The molding company hadn't done anything this complex so it learned much during the development of the case. "The complexity came when we needed to do the volumetric calculations: How much magnesium gets shot into the part and how do we increase the flow properly? Answering those questions took tremendous effort," says Whitsett. "At first, the injection time was about 10X off what the process finally required."
Sealing the case and the modules also presented challenges. In some areas Wagic used double tongue-and-groove construction with intermediate gaskets. Engineers also applied conventional sealing methods, but often had to adjust seals to meet unexpected changes. If parts didn't come out of a mold exactly as specified, designers had to figure out how to change the seals but still use existing tooling. In some cases, they went from a gasket seal to a UV-cure adhesive seal.
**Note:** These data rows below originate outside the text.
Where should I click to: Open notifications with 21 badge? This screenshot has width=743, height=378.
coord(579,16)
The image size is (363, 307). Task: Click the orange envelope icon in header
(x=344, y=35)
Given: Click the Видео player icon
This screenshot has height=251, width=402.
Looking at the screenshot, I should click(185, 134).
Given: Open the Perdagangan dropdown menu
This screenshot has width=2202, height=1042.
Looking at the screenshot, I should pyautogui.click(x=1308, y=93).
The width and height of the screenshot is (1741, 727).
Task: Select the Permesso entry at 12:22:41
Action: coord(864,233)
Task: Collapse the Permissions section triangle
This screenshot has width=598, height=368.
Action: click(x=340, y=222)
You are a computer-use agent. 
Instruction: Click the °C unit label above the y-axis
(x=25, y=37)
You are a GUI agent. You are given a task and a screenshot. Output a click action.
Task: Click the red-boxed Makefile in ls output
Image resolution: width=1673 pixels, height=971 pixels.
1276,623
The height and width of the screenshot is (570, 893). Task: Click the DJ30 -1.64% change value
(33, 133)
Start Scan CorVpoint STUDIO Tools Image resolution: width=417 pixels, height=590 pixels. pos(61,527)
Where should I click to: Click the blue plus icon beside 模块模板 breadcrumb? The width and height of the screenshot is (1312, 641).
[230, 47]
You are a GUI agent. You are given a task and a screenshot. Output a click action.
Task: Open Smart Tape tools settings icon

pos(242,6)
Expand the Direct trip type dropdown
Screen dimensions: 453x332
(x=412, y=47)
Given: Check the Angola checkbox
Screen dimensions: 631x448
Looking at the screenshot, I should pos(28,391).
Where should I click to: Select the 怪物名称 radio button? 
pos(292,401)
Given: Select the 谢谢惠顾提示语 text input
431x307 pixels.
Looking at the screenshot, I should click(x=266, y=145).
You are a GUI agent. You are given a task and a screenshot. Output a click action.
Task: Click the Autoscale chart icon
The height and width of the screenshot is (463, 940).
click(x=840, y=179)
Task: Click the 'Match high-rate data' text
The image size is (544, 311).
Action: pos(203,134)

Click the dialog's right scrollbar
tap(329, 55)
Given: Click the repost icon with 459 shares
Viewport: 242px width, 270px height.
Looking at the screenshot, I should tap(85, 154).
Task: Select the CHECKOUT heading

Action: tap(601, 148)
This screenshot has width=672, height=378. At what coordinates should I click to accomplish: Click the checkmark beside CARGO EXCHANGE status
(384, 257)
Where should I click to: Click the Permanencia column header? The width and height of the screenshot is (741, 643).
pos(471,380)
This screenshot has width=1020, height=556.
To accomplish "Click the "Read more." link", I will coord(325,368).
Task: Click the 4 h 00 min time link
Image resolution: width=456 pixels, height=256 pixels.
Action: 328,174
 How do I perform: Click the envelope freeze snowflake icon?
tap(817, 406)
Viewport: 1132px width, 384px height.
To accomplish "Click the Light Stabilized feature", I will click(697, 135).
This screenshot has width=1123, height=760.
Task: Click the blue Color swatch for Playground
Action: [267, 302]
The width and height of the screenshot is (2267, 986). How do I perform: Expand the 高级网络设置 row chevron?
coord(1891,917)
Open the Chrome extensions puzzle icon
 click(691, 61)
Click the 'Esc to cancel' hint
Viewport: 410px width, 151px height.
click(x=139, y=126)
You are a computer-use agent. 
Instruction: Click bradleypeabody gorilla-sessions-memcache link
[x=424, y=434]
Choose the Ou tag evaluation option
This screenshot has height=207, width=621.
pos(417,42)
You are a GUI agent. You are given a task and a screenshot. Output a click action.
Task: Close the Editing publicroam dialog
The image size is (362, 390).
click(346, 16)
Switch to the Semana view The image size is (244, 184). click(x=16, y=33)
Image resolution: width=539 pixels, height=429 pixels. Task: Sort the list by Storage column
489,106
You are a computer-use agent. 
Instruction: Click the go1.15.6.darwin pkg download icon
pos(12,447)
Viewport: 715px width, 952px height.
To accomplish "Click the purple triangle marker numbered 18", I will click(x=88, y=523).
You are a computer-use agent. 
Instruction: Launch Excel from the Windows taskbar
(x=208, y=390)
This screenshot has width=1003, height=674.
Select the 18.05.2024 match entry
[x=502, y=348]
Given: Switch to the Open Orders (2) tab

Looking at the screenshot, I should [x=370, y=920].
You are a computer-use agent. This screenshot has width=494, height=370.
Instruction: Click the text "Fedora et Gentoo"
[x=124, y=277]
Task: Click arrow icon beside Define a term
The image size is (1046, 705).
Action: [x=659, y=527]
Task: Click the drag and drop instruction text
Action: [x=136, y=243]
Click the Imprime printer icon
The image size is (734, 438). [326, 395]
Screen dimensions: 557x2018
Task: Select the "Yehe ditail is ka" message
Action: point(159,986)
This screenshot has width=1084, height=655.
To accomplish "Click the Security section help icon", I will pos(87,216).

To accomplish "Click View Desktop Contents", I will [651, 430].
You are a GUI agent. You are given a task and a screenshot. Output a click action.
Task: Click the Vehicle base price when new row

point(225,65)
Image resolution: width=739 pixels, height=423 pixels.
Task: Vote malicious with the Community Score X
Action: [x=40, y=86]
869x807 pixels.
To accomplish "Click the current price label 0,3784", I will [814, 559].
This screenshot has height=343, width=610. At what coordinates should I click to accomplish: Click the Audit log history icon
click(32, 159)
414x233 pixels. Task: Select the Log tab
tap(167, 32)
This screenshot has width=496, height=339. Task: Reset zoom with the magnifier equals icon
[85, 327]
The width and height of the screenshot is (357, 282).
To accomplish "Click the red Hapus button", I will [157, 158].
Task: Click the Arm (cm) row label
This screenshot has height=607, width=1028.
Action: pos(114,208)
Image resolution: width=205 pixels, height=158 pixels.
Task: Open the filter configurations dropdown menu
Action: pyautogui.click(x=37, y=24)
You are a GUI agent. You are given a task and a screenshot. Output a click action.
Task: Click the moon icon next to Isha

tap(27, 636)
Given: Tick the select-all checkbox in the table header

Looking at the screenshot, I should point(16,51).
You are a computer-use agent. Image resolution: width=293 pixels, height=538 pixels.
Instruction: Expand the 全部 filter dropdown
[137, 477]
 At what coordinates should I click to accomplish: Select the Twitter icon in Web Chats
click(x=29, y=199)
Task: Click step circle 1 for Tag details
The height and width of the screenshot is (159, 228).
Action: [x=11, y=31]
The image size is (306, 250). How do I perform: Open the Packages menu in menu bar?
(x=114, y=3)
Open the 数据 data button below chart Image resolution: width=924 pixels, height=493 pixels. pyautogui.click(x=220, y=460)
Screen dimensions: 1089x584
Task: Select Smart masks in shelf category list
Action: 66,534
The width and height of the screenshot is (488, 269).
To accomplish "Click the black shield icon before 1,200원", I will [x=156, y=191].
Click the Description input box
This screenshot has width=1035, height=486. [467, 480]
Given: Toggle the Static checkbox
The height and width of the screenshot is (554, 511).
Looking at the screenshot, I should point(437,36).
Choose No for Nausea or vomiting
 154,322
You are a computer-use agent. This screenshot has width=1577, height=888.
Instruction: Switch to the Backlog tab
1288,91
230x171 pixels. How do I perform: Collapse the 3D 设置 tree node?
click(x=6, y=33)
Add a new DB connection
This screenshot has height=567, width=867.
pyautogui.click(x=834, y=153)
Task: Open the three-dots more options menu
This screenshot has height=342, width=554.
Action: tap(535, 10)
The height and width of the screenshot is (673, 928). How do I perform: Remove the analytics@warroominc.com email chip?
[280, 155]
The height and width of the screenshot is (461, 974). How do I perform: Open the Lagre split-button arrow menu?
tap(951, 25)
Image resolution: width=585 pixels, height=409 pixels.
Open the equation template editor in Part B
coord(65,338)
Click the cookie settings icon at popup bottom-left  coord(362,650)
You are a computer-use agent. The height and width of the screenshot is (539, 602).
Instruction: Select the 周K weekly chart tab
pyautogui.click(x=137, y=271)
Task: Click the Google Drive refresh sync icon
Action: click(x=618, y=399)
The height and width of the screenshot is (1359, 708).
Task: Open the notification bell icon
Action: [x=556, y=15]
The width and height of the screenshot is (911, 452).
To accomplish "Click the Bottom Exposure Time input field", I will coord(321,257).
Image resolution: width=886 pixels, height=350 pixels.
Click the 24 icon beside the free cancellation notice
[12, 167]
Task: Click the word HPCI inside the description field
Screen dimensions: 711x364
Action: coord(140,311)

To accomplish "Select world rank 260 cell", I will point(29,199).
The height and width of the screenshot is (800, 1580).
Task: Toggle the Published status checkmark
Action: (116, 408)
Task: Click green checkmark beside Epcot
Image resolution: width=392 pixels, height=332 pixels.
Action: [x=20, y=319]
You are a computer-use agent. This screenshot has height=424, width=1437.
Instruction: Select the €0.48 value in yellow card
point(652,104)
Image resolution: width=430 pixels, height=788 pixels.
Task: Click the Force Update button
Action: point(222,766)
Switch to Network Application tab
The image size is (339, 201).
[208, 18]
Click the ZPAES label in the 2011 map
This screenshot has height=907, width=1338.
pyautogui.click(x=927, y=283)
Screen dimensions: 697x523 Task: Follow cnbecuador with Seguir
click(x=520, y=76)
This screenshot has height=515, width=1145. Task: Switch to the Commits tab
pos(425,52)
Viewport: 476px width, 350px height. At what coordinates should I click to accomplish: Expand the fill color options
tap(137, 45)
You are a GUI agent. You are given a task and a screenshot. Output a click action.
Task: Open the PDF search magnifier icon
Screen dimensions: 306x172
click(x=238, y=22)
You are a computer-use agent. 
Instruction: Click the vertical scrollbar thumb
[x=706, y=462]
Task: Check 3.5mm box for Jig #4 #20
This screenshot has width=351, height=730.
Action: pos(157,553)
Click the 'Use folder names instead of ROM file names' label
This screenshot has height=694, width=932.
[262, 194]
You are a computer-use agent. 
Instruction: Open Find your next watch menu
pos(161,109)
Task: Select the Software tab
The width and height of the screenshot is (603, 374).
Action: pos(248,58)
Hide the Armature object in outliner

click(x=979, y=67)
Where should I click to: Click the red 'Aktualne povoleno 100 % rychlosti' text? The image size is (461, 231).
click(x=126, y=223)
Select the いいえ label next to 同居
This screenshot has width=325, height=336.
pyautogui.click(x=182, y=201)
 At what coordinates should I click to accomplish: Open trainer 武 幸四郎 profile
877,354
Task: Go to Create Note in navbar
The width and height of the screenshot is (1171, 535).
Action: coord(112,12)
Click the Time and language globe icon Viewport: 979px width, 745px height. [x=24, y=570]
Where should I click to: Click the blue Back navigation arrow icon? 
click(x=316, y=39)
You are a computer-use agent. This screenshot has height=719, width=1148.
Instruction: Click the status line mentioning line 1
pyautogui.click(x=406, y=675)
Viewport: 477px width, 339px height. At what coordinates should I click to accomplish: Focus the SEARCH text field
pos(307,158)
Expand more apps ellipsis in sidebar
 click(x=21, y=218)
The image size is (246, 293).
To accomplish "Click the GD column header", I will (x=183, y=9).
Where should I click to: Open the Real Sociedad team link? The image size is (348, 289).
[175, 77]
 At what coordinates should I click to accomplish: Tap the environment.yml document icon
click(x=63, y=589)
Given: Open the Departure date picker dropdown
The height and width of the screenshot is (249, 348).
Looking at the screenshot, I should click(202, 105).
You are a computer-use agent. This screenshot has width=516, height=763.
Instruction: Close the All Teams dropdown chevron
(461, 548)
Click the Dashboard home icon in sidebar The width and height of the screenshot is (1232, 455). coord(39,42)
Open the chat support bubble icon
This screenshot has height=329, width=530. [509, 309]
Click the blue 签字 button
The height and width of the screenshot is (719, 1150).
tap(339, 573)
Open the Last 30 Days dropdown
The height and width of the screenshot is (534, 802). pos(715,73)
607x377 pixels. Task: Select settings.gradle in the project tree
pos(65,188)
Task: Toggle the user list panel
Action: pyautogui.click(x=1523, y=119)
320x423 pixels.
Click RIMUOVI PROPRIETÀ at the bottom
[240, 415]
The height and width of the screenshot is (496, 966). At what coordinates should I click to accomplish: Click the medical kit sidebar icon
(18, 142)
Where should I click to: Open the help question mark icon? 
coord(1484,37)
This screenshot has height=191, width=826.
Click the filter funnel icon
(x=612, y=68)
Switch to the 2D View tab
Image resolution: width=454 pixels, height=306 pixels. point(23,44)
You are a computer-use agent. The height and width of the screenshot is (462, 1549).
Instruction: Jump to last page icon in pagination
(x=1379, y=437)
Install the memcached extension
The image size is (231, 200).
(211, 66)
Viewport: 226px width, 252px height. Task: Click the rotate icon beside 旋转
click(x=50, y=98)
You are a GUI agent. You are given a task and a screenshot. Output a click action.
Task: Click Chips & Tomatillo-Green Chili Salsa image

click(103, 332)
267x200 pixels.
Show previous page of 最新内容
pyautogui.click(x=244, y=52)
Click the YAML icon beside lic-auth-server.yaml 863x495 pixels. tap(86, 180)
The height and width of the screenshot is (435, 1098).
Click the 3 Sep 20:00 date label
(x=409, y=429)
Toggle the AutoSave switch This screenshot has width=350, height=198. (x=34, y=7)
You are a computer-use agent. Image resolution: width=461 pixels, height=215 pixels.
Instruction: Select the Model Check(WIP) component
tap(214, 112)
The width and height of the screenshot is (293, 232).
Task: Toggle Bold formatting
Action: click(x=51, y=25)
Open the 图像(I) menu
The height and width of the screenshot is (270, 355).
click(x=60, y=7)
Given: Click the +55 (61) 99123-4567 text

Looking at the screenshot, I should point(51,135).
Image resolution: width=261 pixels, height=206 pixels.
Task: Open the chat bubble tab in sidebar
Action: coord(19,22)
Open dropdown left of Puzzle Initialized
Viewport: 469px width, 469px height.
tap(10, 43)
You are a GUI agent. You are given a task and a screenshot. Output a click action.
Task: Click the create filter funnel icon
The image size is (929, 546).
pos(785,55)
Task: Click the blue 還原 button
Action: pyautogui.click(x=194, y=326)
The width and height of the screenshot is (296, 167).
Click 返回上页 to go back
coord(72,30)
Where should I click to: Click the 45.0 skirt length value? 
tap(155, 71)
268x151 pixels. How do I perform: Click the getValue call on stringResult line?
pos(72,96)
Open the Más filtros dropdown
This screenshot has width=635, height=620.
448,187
From Many, one: Designed for Thales
Navigation by Wagic Design, the modular Z-MAX GPS system lets user select
the modular functions they need. Special packaging makes the unit light
weight and weather resistant.
Unlike some design firms that concentrate on packaging, Wagic's team also handled some of the electronic designs, including the battery circuits and the battery charger. Idriss Ruiz, the director of Mechanical Engineering, tackled the design of the modular antenna, which fits on a handheld unit or on a backpack system. The design team also took responsibility for all the module connectors and interconnections.
Neal Whitsett, VP of Engineering for Wagic Design was a member of the start-up team of Delfin Systems and Edge Diagnostic Systems. Prior to Wagic, Neal spent 20 years working in product design.